Zoutschade is één van de belangrijkste bedreigingen van monumenten wereldwijd, ook in Nederland. Door klimaatverandering zal het risico op zoutschade toenemen, aldus Timo Nijland, natuursteenspecialist bij TNO.
Nijland is van oorsprong geoloog en als natuursteendeskundige betrokken bij diverse restauratieprojecten. Zo deed hij onderzoek voor de restauratie van het Paleis op de Dam in Amsterdam en de Sint-Janskathedraal in Den Bosch. “Bij veel monumenten zien we schade als gevolg van zout. Het zout zit verspreid in de bouwstenen zelf en in de mortel en wordt mobiel als gevolg van vocht.”
Op de plek waar het verdampt, slaat het neer en hoopt het zout zich op. Door een opeenhoping van zoutkristallen neemt de druk toe en gaat het gesteente stuk. De boosdoeners zijn in water oplosbare zouten, in Nederlandse monumenten vooral natriumchloride (NaCl) en natriumsulfaat (Na2SO4).
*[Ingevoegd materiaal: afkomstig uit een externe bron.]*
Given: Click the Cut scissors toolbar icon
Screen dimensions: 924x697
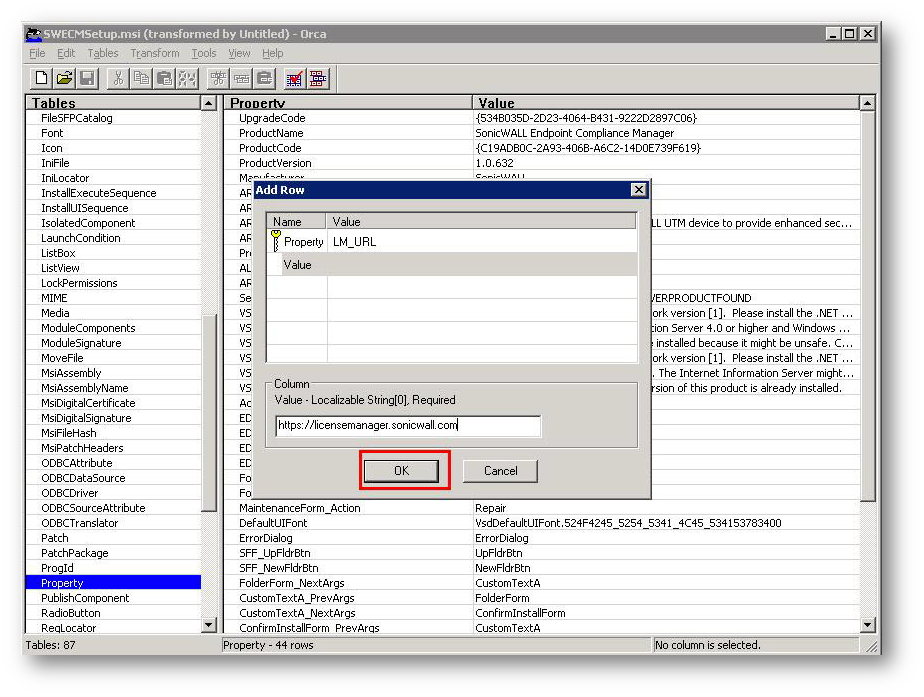Looking at the screenshot, I should pyautogui.click(x=118, y=78).
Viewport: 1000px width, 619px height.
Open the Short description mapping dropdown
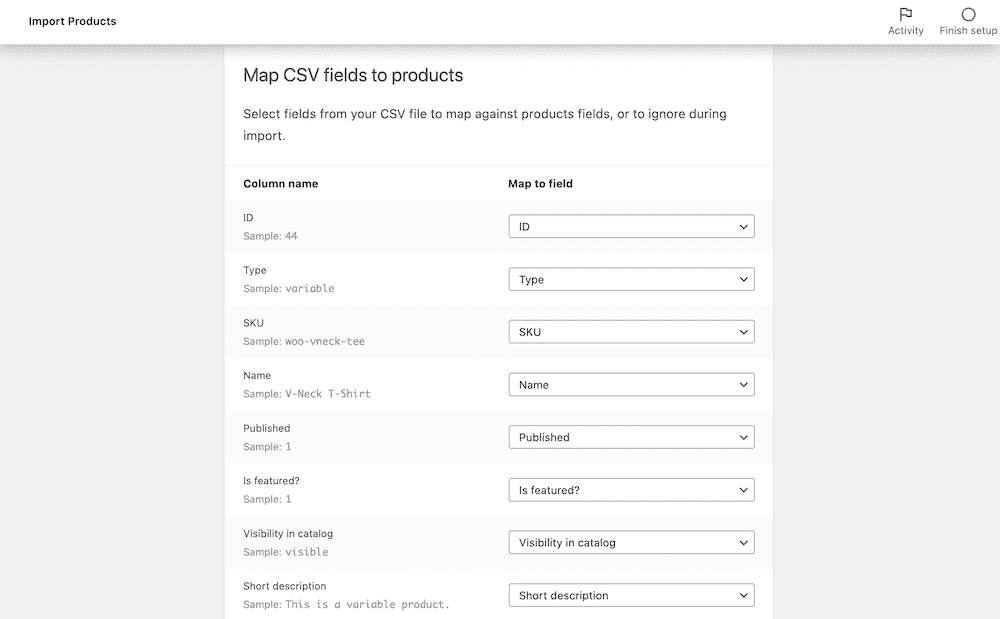(x=631, y=594)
Natriumchloride kennen we allemaal wel als de chemische formule van keukenzout; natriumsulfaat is minder bekend; in de natuur komt het ook gebonden aan water voor: Na2SO4.10H2O.
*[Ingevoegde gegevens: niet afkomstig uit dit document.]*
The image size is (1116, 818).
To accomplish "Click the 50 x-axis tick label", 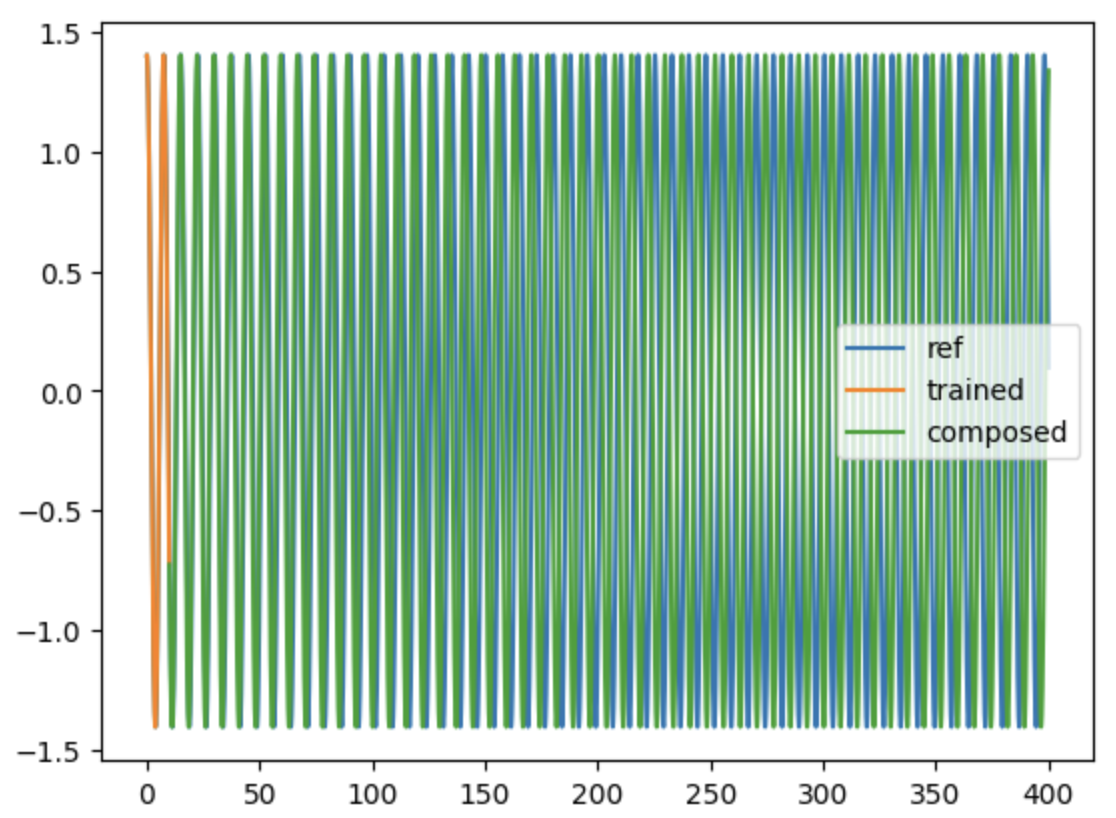I will click(260, 787).
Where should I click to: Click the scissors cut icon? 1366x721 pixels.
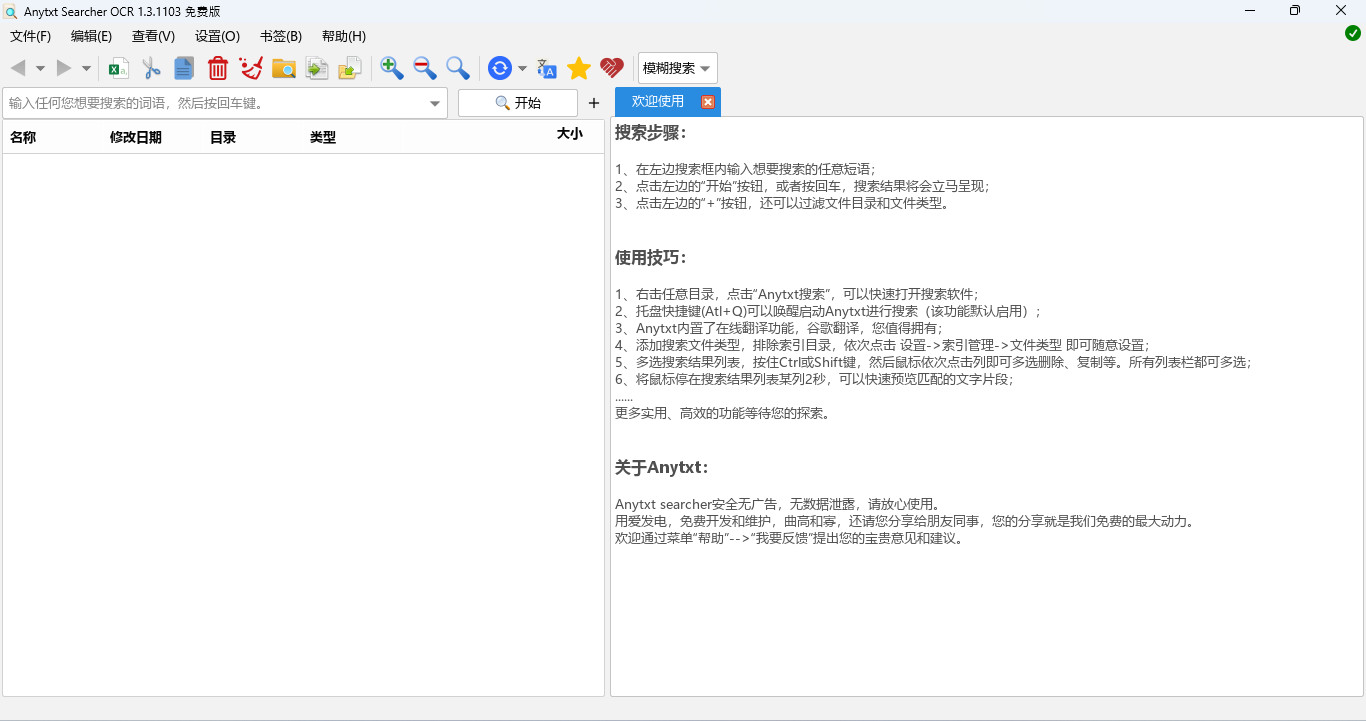[x=151, y=68]
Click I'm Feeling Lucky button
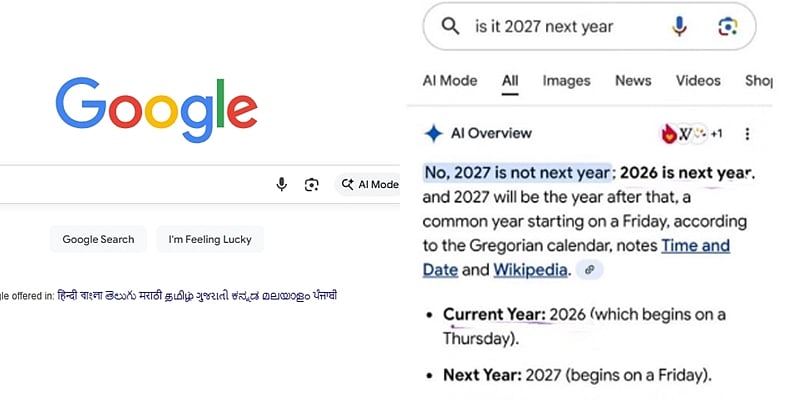 pyautogui.click(x=210, y=239)
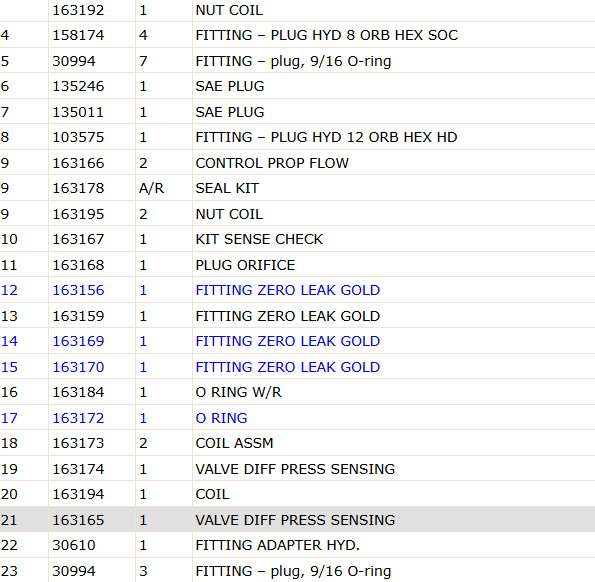The image size is (595, 582).
Task: Click the blue 163172 part number
Action: [x=78, y=418]
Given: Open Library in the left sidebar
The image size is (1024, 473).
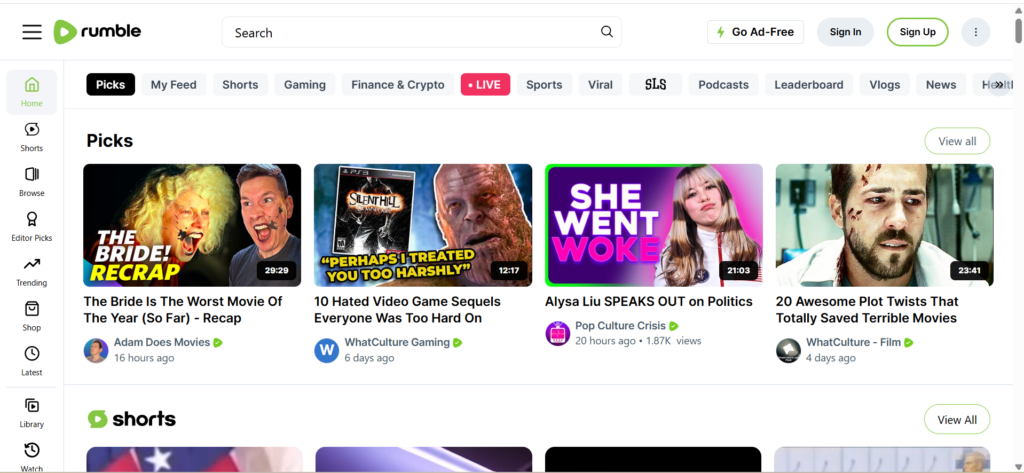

Ontpleisteren met zoutzuur
“Het zout is afkomstig van uiteenlopende bronnen”, vertelt Nijland. “Natriumsulfaat kan afkomstig zijn uit de baksteen, bijvoorbeeld als die niet heet is gebakken; er blijft dan behoorlijk wat sulfaat achter. Natriumchloride kan uit verschillende bronnen in de bouwstenen terechtkomen, bijvoorbeeld dooizouten of zout zand dat als grondstof voor mortel is gebruikt. Zo is er in Amsterdam veel zand uit het – vroeger – zoute IJ gebruikt. Nog een bron van chloride is zoutzuur, dat werd gebruikt om kerken en andere oude gebouwen van stucwerk te ontdoen. Dit ‘ontpleisteren’ kwam in zwang in de 19e eeuw.”
Aerosolen zijn ook een belangrijke bron van zout. Het zijn vaste (zout-)deeltjes die in de lucht zweven en met regenval neerkomen. In Nederland hebben vooral kustgebieden er last van. Last but not least hebben we steeds meer te maken met ‘zoute kwel’, die als gevolg van een stijgende zeespiegel dieper landinwaarts komt. Het grondwater wordt zouter en komt vaak als optrekkend vocht in de muren van monumenten terecht.
Zoute kwel
Door klimaatverandering neemt niet alleen de verspreiding van zoute kwel toe – een fenomeen dat net als aerosolen vooral in de kustgebieden speelt – ook zal het in sommige perioden heftiger gaan regenen. Volgens de deze maand door het KNMI gepubliceerde nieuwe klimaatscenario’s krijgen we deze eeuw te maken met fors nattere winters.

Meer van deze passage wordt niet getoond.